[Records for locating described items]
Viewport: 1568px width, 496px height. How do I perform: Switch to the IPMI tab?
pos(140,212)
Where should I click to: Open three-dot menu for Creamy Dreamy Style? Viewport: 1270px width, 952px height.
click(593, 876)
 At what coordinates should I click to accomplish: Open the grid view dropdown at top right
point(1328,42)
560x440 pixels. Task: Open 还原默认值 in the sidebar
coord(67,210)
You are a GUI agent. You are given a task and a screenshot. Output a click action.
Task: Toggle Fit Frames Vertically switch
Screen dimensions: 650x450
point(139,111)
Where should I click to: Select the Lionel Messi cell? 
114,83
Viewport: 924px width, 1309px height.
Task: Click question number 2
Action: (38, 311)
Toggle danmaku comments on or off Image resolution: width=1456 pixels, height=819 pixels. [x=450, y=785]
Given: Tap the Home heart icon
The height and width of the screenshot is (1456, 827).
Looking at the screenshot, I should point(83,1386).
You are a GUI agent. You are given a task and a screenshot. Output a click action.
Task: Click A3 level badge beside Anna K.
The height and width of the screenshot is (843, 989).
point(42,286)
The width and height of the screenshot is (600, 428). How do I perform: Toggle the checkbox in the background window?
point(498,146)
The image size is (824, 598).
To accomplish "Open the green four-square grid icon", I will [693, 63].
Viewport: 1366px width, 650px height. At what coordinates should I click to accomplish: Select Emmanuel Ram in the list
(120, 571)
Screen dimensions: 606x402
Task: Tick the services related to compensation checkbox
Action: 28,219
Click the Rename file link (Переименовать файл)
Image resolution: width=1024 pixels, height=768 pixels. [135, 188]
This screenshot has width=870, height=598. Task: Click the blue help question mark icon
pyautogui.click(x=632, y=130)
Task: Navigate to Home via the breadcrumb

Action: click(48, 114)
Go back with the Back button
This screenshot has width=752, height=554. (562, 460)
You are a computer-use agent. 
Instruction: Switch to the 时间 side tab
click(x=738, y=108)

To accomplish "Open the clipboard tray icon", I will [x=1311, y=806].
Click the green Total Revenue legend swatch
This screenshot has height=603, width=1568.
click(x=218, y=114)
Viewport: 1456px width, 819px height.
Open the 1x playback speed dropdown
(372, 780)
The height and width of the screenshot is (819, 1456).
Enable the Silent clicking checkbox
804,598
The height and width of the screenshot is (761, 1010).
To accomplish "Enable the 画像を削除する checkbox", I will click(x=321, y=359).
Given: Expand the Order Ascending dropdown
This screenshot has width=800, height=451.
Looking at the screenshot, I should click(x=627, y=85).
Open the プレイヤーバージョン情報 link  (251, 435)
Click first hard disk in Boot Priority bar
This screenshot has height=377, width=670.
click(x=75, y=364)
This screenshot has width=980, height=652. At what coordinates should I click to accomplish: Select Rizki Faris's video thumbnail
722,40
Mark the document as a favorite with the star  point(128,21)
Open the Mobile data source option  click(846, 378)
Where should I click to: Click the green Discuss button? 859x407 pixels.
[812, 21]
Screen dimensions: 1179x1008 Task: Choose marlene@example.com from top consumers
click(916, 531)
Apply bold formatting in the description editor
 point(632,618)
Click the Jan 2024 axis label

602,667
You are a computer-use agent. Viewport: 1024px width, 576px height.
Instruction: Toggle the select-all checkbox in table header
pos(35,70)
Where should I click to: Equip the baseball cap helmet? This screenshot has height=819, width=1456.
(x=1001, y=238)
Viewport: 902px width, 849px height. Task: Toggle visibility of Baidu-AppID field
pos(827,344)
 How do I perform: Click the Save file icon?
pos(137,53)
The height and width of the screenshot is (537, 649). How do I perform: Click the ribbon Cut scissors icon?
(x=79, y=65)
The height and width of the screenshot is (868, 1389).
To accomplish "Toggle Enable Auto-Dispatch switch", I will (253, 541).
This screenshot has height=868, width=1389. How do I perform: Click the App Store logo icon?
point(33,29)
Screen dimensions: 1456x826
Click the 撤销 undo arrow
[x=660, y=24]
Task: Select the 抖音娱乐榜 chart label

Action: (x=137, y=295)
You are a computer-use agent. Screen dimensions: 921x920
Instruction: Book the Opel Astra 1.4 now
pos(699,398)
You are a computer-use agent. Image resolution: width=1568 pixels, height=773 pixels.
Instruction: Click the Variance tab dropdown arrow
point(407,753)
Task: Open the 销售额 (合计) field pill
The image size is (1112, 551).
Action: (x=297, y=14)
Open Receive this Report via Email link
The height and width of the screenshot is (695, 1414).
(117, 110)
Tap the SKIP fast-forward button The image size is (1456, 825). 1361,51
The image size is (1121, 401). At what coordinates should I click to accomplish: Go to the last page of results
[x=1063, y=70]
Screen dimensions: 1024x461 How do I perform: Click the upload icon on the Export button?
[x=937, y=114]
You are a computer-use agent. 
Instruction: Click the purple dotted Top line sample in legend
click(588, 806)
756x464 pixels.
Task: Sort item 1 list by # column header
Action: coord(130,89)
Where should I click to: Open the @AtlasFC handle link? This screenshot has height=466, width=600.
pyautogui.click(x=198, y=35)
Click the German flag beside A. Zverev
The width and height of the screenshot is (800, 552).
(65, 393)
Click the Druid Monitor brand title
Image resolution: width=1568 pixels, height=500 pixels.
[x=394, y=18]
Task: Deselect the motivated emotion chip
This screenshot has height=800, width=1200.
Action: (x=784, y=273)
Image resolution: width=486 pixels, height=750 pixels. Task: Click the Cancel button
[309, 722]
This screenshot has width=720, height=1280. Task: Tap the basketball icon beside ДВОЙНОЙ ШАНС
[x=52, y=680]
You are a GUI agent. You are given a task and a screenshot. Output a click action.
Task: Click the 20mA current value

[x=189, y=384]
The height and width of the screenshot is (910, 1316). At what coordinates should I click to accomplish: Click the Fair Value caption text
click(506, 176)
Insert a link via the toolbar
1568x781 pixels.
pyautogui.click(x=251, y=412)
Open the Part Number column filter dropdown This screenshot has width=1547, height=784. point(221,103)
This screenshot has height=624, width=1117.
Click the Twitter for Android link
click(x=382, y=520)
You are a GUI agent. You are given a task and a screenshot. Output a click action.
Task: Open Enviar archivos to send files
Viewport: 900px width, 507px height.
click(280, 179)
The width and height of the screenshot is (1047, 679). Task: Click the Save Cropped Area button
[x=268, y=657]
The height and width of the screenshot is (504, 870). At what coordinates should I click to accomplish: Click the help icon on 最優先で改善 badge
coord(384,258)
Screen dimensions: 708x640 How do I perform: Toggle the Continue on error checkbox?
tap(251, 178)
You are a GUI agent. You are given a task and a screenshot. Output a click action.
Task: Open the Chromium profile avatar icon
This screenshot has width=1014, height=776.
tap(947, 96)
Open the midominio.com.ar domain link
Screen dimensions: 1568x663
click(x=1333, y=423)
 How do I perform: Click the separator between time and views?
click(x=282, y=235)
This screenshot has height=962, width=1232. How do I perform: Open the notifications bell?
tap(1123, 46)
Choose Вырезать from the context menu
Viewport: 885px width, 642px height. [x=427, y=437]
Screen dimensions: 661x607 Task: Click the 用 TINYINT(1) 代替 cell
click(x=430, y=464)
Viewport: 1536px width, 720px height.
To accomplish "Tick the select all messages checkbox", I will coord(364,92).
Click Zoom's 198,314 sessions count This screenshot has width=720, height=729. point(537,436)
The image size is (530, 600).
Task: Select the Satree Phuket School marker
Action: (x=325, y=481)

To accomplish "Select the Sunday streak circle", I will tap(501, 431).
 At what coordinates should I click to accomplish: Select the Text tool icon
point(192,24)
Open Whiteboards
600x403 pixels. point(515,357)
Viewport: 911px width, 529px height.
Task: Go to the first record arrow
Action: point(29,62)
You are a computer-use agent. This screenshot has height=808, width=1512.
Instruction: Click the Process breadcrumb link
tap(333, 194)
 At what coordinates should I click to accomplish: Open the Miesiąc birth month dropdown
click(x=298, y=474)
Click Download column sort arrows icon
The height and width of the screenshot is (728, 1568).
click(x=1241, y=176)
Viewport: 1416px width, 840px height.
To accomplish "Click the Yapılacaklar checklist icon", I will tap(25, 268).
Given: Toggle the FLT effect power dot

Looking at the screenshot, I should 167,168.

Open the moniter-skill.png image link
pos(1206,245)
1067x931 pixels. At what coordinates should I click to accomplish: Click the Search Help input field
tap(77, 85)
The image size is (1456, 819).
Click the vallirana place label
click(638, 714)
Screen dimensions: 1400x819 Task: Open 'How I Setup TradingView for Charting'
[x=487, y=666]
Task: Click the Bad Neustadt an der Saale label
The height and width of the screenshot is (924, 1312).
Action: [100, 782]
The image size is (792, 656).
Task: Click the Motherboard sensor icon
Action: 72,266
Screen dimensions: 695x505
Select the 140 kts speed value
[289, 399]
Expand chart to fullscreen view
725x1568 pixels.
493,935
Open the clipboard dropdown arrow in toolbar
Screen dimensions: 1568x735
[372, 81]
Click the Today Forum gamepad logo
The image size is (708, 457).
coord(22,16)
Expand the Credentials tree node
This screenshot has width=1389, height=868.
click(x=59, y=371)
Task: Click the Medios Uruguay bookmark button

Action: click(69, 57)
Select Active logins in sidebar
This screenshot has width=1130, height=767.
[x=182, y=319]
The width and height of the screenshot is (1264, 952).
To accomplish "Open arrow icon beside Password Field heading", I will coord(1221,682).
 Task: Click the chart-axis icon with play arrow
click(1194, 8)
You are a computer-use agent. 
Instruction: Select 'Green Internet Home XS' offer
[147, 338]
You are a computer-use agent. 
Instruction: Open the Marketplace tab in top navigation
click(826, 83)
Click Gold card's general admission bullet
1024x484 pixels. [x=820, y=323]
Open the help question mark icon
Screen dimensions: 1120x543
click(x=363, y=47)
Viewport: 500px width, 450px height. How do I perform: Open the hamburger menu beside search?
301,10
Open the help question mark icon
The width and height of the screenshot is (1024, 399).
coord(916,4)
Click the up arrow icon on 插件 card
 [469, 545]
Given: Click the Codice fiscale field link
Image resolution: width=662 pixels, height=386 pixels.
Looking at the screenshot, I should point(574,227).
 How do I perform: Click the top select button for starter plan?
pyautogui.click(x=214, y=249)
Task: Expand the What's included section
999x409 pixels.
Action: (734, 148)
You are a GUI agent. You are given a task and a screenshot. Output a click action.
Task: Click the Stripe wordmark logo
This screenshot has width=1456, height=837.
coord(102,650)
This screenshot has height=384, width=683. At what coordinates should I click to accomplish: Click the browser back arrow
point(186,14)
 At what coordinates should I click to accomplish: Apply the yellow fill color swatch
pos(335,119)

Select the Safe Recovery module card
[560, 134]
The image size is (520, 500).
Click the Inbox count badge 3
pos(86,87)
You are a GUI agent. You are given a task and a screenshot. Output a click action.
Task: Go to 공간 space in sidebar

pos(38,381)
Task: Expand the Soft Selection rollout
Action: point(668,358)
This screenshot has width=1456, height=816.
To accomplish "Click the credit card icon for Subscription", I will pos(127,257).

**EXERCISE REQUIREMENTS**
Extract every line above that contains the word "resolution" and copy each one in full.

**THE RESULT**
Toggle danmaku comments on or off Image resolution: width=1456 pixels, height=819 pixels. [x=450, y=785]
Image resolution: width=1024 pixels, height=768 pixels. [135, 188]
You are a computer-use agent. Image resolution: width=1568 pixels, height=773 pixels.
Image resolution: width=1568 pixels, height=500 pixels.
Image resolution: width=486 pixels, height=750 pixels. Task: Click the Cancel button
Image resolution: width=662 pixels, height=386 pixels.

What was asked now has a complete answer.